-------- Data to use --------
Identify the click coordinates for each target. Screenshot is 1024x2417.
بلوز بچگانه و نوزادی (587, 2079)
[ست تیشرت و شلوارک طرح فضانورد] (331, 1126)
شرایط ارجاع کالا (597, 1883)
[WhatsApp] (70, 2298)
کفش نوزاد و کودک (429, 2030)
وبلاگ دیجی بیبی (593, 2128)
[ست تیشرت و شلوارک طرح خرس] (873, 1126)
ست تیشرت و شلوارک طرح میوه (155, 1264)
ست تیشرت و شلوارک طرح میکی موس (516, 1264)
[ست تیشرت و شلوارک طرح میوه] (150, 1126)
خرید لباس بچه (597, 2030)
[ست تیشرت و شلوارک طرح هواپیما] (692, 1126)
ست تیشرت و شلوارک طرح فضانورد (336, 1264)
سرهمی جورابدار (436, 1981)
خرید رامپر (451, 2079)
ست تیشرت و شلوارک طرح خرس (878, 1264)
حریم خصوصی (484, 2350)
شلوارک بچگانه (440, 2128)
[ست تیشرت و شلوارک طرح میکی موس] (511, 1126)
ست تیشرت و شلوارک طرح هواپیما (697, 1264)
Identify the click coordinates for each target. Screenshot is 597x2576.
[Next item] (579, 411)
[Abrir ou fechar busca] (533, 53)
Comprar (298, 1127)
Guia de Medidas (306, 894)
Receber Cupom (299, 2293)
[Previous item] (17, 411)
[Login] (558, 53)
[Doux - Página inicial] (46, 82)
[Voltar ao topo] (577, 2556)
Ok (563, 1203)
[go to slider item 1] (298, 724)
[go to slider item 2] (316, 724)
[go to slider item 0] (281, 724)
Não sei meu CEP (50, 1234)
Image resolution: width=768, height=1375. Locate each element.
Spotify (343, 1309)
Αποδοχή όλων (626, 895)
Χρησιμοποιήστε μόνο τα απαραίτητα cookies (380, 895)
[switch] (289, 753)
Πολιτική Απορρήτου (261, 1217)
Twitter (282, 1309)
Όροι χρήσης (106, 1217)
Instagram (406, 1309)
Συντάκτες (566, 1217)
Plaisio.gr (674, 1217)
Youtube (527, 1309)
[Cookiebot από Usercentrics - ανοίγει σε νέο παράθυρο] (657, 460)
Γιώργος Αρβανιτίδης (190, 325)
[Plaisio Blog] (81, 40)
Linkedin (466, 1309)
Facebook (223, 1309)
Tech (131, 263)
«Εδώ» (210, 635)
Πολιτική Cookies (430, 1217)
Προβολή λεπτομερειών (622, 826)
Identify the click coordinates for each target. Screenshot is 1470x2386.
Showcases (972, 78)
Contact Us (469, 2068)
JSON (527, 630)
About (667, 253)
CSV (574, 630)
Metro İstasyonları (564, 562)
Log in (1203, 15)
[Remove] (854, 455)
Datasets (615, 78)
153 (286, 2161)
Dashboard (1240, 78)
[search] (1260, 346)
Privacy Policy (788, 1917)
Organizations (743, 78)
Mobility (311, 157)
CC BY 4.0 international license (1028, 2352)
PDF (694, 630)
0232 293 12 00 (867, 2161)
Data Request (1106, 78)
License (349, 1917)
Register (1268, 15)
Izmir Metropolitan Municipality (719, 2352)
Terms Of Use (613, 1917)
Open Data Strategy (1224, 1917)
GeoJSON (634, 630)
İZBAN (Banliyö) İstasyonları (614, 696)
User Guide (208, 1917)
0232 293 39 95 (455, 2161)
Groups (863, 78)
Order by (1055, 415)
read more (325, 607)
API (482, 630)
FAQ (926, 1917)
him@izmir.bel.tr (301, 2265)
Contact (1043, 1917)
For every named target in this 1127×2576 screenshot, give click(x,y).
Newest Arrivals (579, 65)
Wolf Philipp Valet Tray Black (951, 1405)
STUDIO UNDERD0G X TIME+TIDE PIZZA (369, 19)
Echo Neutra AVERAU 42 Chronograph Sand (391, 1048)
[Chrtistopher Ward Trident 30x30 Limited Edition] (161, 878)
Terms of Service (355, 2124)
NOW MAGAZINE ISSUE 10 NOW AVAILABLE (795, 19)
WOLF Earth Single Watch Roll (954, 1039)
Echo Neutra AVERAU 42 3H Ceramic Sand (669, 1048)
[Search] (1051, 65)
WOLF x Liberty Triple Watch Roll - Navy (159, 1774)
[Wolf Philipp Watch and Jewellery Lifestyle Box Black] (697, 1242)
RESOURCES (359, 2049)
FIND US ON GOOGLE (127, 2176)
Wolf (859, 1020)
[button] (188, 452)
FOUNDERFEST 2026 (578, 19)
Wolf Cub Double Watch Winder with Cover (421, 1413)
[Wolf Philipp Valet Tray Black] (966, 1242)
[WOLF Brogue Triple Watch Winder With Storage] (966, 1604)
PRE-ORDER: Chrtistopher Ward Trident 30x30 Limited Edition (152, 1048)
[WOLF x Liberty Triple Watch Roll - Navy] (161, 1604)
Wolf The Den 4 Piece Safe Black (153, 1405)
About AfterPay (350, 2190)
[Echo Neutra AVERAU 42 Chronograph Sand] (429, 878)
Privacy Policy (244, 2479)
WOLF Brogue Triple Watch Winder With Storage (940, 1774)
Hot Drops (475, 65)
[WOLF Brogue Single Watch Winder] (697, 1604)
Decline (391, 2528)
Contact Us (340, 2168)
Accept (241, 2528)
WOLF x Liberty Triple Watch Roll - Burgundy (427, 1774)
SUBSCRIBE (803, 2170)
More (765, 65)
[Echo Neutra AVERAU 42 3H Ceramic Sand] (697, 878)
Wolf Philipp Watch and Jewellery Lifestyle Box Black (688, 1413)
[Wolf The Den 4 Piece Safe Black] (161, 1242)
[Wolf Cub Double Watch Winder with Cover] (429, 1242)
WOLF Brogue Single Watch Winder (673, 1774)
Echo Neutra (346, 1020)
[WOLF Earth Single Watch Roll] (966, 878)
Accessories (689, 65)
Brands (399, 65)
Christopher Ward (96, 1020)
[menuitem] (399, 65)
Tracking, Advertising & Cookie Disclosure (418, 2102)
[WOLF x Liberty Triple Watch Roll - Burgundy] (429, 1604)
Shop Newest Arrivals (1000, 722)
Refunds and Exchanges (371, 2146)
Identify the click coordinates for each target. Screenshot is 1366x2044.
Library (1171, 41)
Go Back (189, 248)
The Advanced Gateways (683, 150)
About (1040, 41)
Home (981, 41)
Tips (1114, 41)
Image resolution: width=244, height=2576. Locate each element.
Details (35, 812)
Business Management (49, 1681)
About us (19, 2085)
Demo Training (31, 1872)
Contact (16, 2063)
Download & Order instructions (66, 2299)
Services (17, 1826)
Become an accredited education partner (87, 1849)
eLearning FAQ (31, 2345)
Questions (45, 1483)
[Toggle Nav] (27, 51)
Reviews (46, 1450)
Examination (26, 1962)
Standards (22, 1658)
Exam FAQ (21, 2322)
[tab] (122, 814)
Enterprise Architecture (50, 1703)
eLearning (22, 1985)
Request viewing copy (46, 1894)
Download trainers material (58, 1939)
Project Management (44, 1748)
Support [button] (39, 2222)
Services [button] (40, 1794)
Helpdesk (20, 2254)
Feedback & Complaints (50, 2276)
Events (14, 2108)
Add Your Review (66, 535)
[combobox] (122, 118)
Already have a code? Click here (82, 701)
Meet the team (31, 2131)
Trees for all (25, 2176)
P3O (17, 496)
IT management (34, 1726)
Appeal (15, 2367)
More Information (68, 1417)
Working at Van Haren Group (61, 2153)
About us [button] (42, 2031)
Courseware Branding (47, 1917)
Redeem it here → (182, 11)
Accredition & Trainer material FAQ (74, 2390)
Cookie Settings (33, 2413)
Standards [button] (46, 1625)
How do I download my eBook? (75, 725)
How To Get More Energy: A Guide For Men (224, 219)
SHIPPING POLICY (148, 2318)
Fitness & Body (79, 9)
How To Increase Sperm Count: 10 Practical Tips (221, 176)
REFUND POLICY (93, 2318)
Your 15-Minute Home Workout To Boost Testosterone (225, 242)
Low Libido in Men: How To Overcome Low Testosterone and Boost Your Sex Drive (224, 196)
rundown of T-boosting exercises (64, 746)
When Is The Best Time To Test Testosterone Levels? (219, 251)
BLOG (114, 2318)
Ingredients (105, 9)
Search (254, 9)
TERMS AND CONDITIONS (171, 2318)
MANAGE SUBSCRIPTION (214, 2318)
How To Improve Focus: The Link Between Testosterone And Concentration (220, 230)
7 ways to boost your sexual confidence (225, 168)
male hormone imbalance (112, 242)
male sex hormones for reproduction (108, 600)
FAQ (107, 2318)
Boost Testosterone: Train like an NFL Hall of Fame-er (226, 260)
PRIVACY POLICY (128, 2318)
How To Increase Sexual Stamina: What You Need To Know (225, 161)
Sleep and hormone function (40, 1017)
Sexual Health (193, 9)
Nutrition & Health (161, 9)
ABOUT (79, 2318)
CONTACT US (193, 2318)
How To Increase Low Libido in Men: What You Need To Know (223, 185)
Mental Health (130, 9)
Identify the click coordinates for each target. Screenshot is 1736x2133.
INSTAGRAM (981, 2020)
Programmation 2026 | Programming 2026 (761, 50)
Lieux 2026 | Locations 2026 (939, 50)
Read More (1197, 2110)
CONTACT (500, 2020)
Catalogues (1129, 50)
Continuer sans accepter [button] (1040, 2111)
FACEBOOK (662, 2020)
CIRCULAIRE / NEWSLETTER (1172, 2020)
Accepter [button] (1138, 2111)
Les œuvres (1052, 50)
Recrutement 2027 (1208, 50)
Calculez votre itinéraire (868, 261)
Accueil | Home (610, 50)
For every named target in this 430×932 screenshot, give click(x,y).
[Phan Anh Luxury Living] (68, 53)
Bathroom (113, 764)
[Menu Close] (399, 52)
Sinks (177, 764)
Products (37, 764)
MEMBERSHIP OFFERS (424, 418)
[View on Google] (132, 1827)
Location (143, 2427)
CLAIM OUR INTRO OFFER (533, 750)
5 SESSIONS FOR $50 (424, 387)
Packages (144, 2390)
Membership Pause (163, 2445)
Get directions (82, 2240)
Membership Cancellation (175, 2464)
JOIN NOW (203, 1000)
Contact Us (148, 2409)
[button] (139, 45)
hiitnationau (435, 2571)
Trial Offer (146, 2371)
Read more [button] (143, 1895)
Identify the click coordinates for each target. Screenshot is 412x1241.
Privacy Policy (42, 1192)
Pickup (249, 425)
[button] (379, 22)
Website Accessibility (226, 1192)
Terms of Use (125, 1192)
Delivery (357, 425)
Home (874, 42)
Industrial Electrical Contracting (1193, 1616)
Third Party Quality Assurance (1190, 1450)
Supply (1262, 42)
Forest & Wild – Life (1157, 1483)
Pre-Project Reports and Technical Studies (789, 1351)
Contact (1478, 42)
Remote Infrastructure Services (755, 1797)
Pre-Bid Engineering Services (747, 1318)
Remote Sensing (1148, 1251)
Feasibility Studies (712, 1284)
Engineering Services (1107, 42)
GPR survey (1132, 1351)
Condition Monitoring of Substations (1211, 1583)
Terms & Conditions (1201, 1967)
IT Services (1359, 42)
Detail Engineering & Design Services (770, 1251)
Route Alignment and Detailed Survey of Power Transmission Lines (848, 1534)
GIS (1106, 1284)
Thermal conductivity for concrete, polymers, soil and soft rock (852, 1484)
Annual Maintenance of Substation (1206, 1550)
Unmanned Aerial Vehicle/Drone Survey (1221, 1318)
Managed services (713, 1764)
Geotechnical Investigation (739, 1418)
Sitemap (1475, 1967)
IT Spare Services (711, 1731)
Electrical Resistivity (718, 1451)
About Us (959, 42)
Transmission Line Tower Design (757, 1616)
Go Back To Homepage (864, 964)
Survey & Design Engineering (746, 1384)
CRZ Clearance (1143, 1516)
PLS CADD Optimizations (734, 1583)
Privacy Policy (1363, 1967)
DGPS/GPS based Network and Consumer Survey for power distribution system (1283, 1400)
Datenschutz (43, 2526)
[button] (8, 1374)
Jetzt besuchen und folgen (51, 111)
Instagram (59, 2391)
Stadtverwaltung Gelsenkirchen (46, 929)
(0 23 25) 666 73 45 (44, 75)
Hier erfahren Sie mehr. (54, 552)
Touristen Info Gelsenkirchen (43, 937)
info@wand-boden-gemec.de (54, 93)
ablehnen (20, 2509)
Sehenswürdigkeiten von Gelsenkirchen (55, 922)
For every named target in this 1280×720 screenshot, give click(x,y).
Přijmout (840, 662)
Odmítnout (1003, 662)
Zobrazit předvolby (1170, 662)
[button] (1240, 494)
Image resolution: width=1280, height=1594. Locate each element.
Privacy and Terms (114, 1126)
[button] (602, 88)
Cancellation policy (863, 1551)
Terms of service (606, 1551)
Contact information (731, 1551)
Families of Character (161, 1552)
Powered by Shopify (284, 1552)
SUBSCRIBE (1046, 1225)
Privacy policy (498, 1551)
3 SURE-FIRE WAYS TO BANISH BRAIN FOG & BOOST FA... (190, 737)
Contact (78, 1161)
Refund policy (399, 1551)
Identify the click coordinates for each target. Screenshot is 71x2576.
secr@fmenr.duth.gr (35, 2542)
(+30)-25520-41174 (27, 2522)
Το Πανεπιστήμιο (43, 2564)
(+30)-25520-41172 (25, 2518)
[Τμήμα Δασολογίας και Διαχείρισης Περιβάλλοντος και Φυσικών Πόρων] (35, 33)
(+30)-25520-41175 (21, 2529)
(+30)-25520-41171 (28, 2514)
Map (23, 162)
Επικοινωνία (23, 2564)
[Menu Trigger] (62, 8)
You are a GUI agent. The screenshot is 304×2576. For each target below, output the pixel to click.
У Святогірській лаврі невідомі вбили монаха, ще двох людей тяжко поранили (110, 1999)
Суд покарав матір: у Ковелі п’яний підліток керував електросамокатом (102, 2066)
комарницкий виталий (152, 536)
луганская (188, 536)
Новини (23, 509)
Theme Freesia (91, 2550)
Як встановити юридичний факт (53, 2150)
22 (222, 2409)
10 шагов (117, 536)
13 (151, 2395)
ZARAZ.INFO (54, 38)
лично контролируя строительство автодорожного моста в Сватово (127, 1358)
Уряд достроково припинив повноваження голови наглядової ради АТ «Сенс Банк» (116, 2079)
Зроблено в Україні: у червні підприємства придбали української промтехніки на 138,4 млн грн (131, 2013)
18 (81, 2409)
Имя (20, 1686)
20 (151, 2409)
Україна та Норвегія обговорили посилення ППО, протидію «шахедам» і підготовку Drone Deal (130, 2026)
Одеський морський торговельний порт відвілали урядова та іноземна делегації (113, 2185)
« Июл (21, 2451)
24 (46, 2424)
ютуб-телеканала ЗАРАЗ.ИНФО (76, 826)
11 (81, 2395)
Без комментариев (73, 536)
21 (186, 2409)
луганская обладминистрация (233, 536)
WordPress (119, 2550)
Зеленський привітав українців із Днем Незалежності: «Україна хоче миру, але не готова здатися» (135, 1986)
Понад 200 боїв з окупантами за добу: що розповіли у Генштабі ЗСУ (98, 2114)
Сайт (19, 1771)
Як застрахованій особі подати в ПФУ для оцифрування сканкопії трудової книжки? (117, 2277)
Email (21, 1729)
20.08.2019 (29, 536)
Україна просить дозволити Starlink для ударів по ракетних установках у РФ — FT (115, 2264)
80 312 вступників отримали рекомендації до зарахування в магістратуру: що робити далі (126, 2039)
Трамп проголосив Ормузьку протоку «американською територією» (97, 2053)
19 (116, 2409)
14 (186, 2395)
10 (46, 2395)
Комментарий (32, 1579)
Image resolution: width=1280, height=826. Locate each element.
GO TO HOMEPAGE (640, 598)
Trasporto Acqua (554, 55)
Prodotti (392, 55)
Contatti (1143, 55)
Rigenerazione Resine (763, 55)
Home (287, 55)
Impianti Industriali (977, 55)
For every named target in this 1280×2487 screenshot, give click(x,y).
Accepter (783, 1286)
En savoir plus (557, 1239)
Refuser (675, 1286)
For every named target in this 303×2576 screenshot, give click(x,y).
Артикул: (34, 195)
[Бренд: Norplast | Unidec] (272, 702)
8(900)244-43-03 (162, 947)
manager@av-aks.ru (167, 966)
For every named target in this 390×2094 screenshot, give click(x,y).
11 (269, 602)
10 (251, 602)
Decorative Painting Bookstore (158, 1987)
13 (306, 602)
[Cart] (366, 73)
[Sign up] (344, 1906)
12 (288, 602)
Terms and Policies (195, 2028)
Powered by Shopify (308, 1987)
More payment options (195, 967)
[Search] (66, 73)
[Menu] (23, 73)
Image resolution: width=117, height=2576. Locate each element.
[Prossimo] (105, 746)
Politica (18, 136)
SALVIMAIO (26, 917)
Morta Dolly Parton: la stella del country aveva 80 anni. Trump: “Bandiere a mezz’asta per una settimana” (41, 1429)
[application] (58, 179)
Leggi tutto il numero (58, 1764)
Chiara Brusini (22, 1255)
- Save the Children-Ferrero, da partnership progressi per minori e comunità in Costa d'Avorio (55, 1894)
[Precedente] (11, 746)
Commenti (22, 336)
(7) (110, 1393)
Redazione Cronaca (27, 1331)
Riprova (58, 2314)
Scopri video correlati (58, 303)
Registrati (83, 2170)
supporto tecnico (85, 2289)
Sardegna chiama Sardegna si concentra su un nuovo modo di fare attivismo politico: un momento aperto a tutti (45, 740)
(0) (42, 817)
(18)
--------
#### [Task description]
When the word "Testosterone" shows up in a line of the entries, pull that line out.

#### [Answer box]
Your 15-Minute Home Workout To Boost Testosterone (225, 242)
Low Libido in Men: How To Overcome Low Testosterone and Boost Your Sex Drive (224, 196)
When Is The Best Time To Test Testosterone Levels? (219, 251)
How To Improve Focus: The Link Between Testosterone And Concentration (220, 230)
Boost Testosterone: Train like an NFL Hall of Fame-er (226, 260)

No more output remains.